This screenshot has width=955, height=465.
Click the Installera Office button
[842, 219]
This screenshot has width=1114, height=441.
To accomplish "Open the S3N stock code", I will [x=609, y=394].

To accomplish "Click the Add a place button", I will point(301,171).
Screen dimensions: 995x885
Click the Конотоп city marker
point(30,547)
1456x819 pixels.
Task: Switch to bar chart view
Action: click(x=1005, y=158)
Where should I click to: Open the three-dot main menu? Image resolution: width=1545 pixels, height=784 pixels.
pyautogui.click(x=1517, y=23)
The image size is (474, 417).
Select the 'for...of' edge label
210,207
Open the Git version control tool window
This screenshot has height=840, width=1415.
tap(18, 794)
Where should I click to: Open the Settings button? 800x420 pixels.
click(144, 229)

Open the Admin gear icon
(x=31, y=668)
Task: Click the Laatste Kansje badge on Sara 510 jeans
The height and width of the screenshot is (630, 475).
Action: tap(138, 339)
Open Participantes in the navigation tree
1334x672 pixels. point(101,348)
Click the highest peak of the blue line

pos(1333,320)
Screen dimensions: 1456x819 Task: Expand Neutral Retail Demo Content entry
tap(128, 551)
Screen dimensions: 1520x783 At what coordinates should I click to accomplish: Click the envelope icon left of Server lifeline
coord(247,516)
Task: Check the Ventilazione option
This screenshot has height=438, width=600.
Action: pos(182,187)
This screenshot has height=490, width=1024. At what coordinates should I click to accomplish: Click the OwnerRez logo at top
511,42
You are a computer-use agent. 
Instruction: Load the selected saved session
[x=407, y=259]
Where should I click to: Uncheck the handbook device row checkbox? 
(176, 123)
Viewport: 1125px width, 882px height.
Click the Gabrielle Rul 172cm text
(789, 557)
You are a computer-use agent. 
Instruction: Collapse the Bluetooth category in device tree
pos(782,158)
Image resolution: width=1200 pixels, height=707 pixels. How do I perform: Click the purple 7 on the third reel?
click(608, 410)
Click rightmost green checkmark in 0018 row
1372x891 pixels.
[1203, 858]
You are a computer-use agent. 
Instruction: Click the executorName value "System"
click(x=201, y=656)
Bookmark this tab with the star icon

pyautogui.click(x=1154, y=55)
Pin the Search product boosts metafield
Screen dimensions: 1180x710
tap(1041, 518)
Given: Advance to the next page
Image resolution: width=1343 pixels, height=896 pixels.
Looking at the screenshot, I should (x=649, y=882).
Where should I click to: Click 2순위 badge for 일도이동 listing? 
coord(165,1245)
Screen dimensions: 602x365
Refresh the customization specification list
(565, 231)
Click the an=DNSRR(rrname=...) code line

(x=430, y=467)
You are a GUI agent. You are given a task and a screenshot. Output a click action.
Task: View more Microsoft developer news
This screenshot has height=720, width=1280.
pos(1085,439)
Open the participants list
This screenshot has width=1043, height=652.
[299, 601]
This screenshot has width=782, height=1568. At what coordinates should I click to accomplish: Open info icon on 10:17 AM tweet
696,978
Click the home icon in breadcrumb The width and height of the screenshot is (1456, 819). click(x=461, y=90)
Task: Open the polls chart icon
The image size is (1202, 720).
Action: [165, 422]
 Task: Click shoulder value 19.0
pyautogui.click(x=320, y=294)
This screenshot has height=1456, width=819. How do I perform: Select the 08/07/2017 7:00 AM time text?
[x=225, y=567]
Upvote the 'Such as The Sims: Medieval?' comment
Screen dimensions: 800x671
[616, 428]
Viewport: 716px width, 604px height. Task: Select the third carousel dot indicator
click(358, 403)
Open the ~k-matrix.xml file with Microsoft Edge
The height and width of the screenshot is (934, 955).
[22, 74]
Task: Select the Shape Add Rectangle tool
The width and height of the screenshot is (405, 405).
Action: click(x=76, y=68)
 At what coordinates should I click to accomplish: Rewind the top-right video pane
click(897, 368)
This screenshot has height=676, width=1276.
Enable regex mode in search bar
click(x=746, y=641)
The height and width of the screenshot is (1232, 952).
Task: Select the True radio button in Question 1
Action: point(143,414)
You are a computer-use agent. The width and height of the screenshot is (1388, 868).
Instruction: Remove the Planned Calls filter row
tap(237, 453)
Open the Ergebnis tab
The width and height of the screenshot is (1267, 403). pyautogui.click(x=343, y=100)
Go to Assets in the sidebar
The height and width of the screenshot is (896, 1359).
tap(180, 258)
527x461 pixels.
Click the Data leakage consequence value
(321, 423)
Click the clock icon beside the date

■ WHAT THE TASK ASKS: Copy all of the data above line for line, keeping every character unchanged.

■ RESULT:
This screenshot has width=955, height=465.
Click the Installera Office button
[842, 219]
This screenshot has width=1114, height=441.
To accomplish "Open the S3N stock code", I will [x=609, y=394].

To accomplish "Click the Add a place button", I will point(301,171).
Screen dimensions: 995x885
Click the Конотоп city marker
point(30,547)
1456x819 pixels.
Task: Switch to bar chart view
Action: click(x=1005, y=158)
Where should I click to: Open the three-dot main menu? Image resolution: width=1545 pixels, height=784 pixels.
pyautogui.click(x=1517, y=23)
The image size is (474, 417).
Select the 'for...of' edge label
210,207
Open the Git version control tool window
This screenshot has height=840, width=1415.
tap(18, 794)
Where should I click to: Open the Settings button? 800x420 pixels.
click(144, 229)

Open the Admin gear icon
(x=31, y=668)
Task: Click the Laatste Kansje badge on Sara 510 jeans
The height and width of the screenshot is (630, 475).
Action: tap(138, 339)
Open Participantes in the navigation tree
1334x672 pixels. point(101,348)
Click the highest peak of the blue line

pos(1333,320)
Screen dimensions: 1456x819 Task: Expand Neutral Retail Demo Content entry
tap(128, 551)
Screen dimensions: 1520x783 At what coordinates should I click to accomplish: Click the envelope icon left of Server lifeline
coord(247,516)
Task: Check the Ventilazione option
This screenshot has height=438, width=600.
Action: pos(182,187)
This screenshot has height=490, width=1024. At what coordinates should I click to accomplish: Click the OwnerRez logo at top
511,42
You are a computer-use agent. 
Instruction: Load the selected saved session
[x=407, y=259]
Where should I click to: Uncheck the handbook device row checkbox? 
(176, 123)
Viewport: 1125px width, 882px height.
Click the Gabrielle Rul 172cm text
(789, 557)
You are a computer-use agent. 
Instruction: Collapse the Bluetooth category in device tree
pos(782,158)
Image resolution: width=1200 pixels, height=707 pixels. How do I perform: Click the purple 7 on the third reel?
click(608, 410)
Click rightmost green checkmark in 0018 row
1372x891 pixels.
[1203, 858]
You are a computer-use agent. 
Instruction: Click the executorName value "System"
click(x=201, y=656)
Bookmark this tab with the star icon

pyautogui.click(x=1154, y=55)
Pin the Search product boosts metafield
Screen dimensions: 1180x710
tap(1041, 518)
Given: Advance to the next page
Image resolution: width=1343 pixels, height=896 pixels.
Looking at the screenshot, I should (x=649, y=882).
Where should I click to: Click 2순위 badge for 일도이동 listing? 
coord(165,1245)
Screen dimensions: 602x365
Refresh the customization specification list
(565, 231)
Click the an=DNSRR(rrname=...) code line

(x=430, y=467)
You are a GUI agent. You are given a task and a screenshot. Output a click action.
Task: View more Microsoft developer news
This screenshot has height=720, width=1280.
pos(1085,439)
Open the participants list
This screenshot has width=1043, height=652.
[299, 601]
This screenshot has width=782, height=1568. At what coordinates should I click to accomplish: Open info icon on 10:17 AM tweet
696,978
Click the home icon in breadcrumb The width and height of the screenshot is (1456, 819). click(x=461, y=90)
Task: Open the polls chart icon
The image size is (1202, 720).
Action: [165, 422]
 Task: Click shoulder value 19.0
pyautogui.click(x=320, y=294)
This screenshot has height=1456, width=819. How do I perform: Select the 08/07/2017 7:00 AM time text?
[x=225, y=567]
Upvote the 'Such as The Sims: Medieval?' comment
Screen dimensions: 800x671
[616, 428]
Viewport: 716px width, 604px height. Task: Select the third carousel dot indicator
click(358, 403)
Open the ~k-matrix.xml file with Microsoft Edge
The height and width of the screenshot is (934, 955).
[22, 74]
Task: Select the Shape Add Rectangle tool
The width and height of the screenshot is (405, 405).
Action: click(x=76, y=68)
 At what coordinates should I click to accomplish: Rewind the top-right video pane
click(897, 368)
This screenshot has height=676, width=1276.
Enable regex mode in search bar
click(x=746, y=641)
The height and width of the screenshot is (1232, 952).
Task: Select the True radio button in Question 1
Action: point(143,414)
You are a computer-use agent. The width and height of the screenshot is (1388, 868).
Instruction: Remove the Planned Calls filter row
tap(237, 453)
Open the Ergebnis tab
The width and height of the screenshot is (1267, 403). pyautogui.click(x=343, y=100)
Go to Assets in the sidebar
The height and width of the screenshot is (896, 1359).
tap(180, 258)
527x461 pixels.
Click the Data leakage consequence value
(321, 423)
Click the clock icon beside the date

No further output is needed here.